AIM OF THE EXERCISE: In the kernel patch below, which commit does the author say led to a deadloop in generic_perform_write()?

EXCERPT:
══════════

2024-03-05 13:34:25

by Tong Tiangen

[permalink] [raw]
Subject: [PATCH] coredump: get machine check errors early rather than during iov_iter

The commit f1982740f5e7 ("iov_iter: Convert iterate*() to inline funcs")
leads to deadloop in generic_perform_write()[1], due to return value of
copy_page_from_iter_atomic() changed from non-zero value to zero.

The code logic of the I/O performance-critical path of the iov_iter is
mixed with machine check[2], actually, there's no need to complicate it,
a more appropriate method is to get the error as early as possible in
the coredump process instead of during the I/O process. In addition,
the iov_iter performance-critical path can have clean logic.

[1] https://lore.kernel.org/lkml/[email protected]/
[2] commit 245f09226893 ("mm: hwpoison: coredump: support recovery from dump_user_range()")

Fixes: f1982740f5e7 ("iov_iter: Convert iterate*() to inline funcs")
Signed-off-by: Linus Torvalds <[email protected]>
Signed-off-by: Tong Tiangen <[email protected]>
Reviewed-by: David Howells <[email protected]>
Tested-by: David Howells <[email protected]>
---
fs/coredump.c | 42 +++++++++++++++++++++++++++++++++++++++---
include/linux/uio.h | 16 ----------------
lib/iov_iter.c | 23 -----------------------
3 files changed, 39 insertions(+), 42 deletions(-)

══════════

PROVIDED INFORMATION:
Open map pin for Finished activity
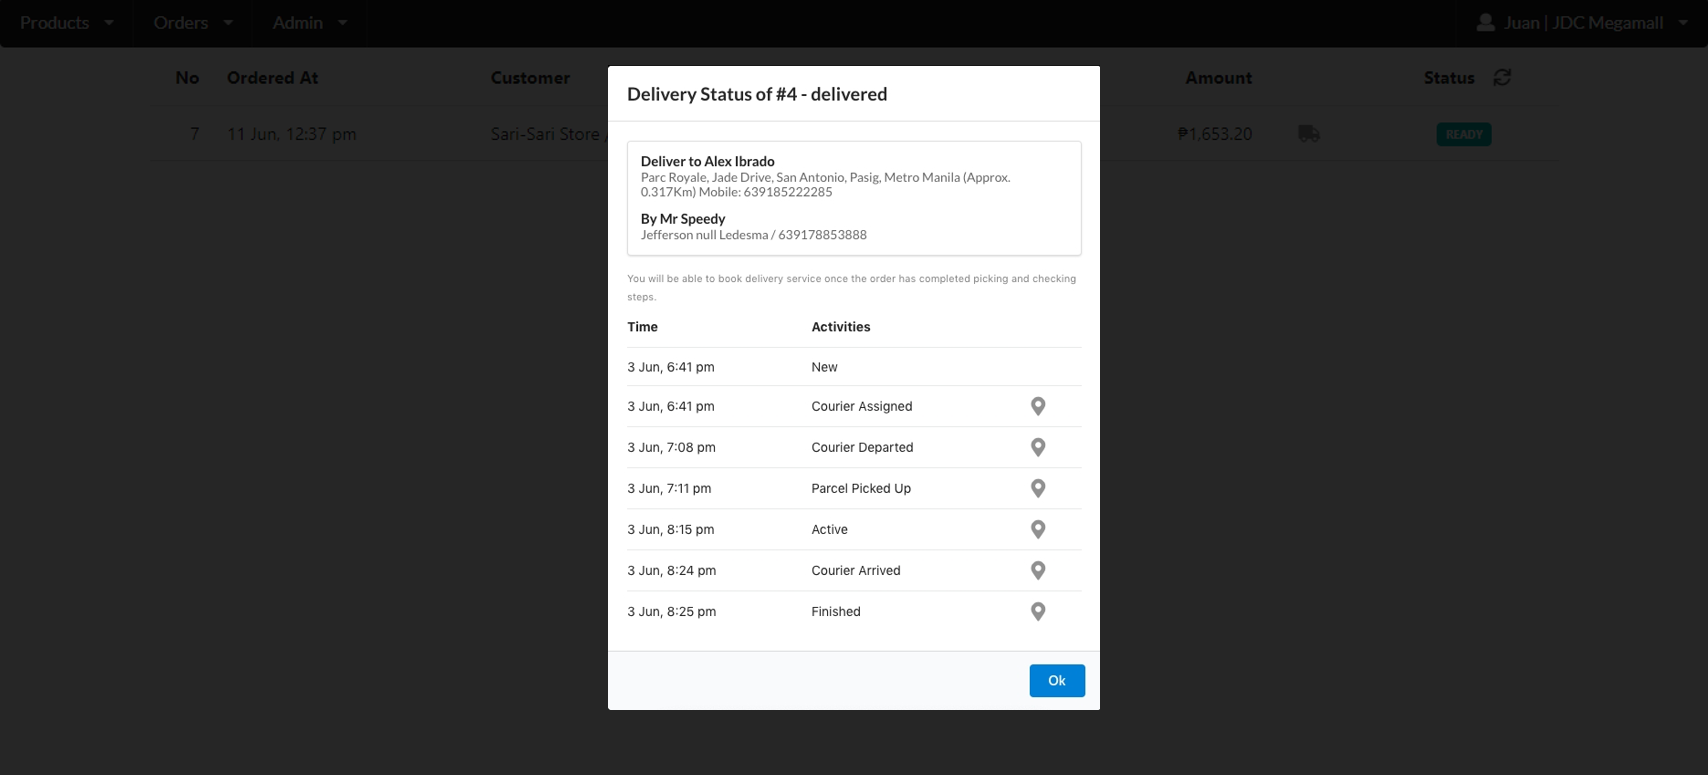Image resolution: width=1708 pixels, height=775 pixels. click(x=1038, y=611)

══════════

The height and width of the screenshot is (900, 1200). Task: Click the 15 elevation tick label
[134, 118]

══════════

EXPECTED ANSWER: Commit f1982740f5e7, "iov_iter: Convert iterate*() to inline funcs".